How to Train for an 800 m Run

The 800 meter run is a difficult event in track and field. The distance is short enough to require a full sprinting pace and long enough to challenge the body's ability to maintain the pace. It is a long sprint and runners must have physical strength and stamina. The run also requires mental development to push through the pain that is associated with the final leg of the race. Training for the 800 m competition requires a dedicated approach.

Instructions

    • 1

      Train using middle distance running techniques. Run using a heel-to-toe technique throughout the duration of the race. This opens your stride and increases running efficiency.

    • 2

      Train for speed by practicing 100 m sprints.
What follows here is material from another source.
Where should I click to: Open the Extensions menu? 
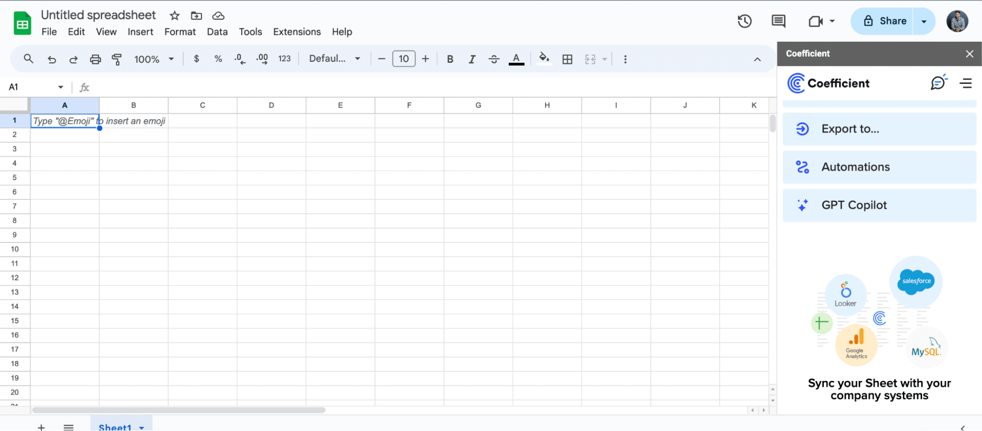(x=297, y=32)
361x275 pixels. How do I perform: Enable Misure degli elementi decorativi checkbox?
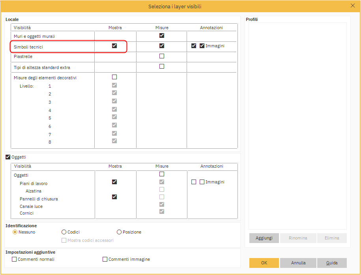(114, 77)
The short sprints develop your explosive energy off the line.

    • 3

      Train your anaerobic muscles by running 400 m sprints at full speed. The distance requires your muscles to operate without oxygen and increases your ability to sprint the final leg of the race.

    • 4

      Run a distance up to 1 mile at a strong pace to develop endurance and lung capacity. The 800 m combines endurance and sprinting abilities in one race. A varied training routing prepares you for the race.

    • 5

      Develop a plan for the race and do not deviate. The first 400 meters is a fast-paced run and the final 400 meters is a burst of speed and sprinting. Choose your lane, battle for position with other racers and maintain the planned pace until the final burst of speed is required.

    • 6

      Push your body and learn to accept pain as a part of the race. The 800 m is intense and requires you to push your muscles and lungs. It is a long sprint and requires mental focus and toughness to be competitive.